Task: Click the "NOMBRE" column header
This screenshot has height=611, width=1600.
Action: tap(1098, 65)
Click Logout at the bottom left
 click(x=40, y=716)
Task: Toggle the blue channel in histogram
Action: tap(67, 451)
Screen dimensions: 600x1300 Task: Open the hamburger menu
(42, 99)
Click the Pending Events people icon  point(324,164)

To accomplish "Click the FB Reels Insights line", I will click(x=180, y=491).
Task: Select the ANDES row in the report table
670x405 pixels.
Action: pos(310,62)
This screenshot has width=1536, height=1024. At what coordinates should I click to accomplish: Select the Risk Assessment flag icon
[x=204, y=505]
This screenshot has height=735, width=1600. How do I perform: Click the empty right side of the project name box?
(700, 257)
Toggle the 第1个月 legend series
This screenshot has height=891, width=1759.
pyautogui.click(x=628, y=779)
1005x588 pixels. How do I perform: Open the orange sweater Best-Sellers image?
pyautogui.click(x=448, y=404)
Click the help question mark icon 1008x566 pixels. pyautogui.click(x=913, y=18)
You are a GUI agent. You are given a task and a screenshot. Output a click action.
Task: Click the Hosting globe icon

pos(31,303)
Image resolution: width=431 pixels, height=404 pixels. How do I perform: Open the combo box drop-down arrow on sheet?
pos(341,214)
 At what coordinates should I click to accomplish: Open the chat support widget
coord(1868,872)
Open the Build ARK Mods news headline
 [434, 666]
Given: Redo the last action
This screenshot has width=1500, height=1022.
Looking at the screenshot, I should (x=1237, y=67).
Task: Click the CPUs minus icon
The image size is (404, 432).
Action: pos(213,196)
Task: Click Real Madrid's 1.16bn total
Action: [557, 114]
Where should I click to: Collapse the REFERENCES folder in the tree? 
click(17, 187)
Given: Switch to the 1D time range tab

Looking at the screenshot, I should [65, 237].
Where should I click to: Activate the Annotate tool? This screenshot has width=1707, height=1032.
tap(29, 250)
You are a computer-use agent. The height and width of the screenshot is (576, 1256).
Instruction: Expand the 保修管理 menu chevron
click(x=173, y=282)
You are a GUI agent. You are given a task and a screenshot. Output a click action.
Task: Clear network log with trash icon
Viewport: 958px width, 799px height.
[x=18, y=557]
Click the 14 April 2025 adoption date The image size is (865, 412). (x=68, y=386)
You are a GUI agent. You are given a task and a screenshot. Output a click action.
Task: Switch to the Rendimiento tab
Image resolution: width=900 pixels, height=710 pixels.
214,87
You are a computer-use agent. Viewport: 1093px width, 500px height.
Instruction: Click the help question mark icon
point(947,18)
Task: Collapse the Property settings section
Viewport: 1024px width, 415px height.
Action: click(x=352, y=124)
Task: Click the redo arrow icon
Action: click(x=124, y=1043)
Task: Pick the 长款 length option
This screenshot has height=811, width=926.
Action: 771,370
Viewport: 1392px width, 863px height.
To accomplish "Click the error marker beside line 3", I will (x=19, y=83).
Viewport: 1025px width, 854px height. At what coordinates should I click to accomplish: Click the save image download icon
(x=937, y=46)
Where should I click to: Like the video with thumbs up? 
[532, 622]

**TASK PROMPT**
Transcribe each record exactly. Leave nothing out.

**RESULT BELOW**
Task: Click the "NOMBRE" column header
This screenshot has height=611, width=1600.
Action: tap(1098, 65)
Click Logout at the bottom left
 click(x=40, y=716)
Task: Toggle the blue channel in histogram
Action: tap(67, 451)
Screen dimensions: 600x1300 Task: Open the hamburger menu
(42, 99)
Click the Pending Events people icon  point(324,164)

To accomplish "Click the FB Reels Insights line", I will click(x=180, y=491).
Task: Select the ANDES row in the report table
670x405 pixels.
Action: pos(310,62)
This screenshot has width=1536, height=1024. At what coordinates should I click to accomplish: Select the Risk Assessment flag icon
[x=204, y=505]
This screenshot has height=735, width=1600. How do I perform: Click the empty right side of the project name box?
(700, 257)
Toggle the 第1个月 legend series
This screenshot has height=891, width=1759.
pyautogui.click(x=628, y=779)
1005x588 pixels. How do I perform: Open the orange sweater Best-Sellers image?
pyautogui.click(x=448, y=404)
Click the help question mark icon 1008x566 pixels. pyautogui.click(x=913, y=18)
You are a GUI agent. You are given a task and a screenshot. Output a click action.
Task: Click the Hosting globe icon

pos(31,303)
Image resolution: width=431 pixels, height=404 pixels. How do I perform: Open the combo box drop-down arrow on sheet?
pos(341,214)
 At what coordinates should I click to accomplish: Open the chat support widget
coord(1868,872)
Open the Build ARK Mods news headline
 [434, 666]
Given: Redo the last action
This screenshot has width=1500, height=1022.
Looking at the screenshot, I should (x=1237, y=67).
Task: Click the CPUs minus icon
The image size is (404, 432).
Action: pos(213,196)
Task: Click Real Madrid's 1.16bn total
Action: [557, 114]
Where should I click to: Collapse the REFERENCES folder in the tree? 
click(17, 187)
Given: Switch to the 1D time range tab

Looking at the screenshot, I should [65, 237].
Where should I click to: Activate the Annotate tool? This screenshot has width=1707, height=1032.
tap(29, 250)
You are a computer-use agent. The height and width of the screenshot is (576, 1256).
Instruction: Expand the 保修管理 menu chevron
click(x=173, y=282)
You are a GUI agent. You are given a task and a screenshot. Output a click action.
Task: Clear network log with trash icon
Viewport: 958px width, 799px height.
[x=18, y=557]
Click the 14 April 2025 adoption date The image size is (865, 412). (x=68, y=386)
You are a GUI agent. You are given a task and a screenshot. Output a click action.
Task: Switch to the Rendimiento tab
Image resolution: width=900 pixels, height=710 pixels.
214,87
You are a computer-use agent. Viewport: 1093px width, 500px height.
Instruction: Click the help question mark icon
point(947,18)
Task: Collapse the Property settings section
Viewport: 1024px width, 415px height.
Action: click(x=352, y=124)
Task: Click the redo arrow icon
Action: click(x=124, y=1043)
Task: Pick the 长款 length option
This screenshot has height=811, width=926.
Action: 771,370
Viewport: 1392px width, 863px height.
To accomplish "Click the error marker beside line 3", I will (x=19, y=83).
Viewport: 1025px width, 854px height. At what coordinates should I click to accomplish: Click the save image download icon
(x=937, y=46)
Where should I click to: Like the video with thumbs up? 
[532, 622]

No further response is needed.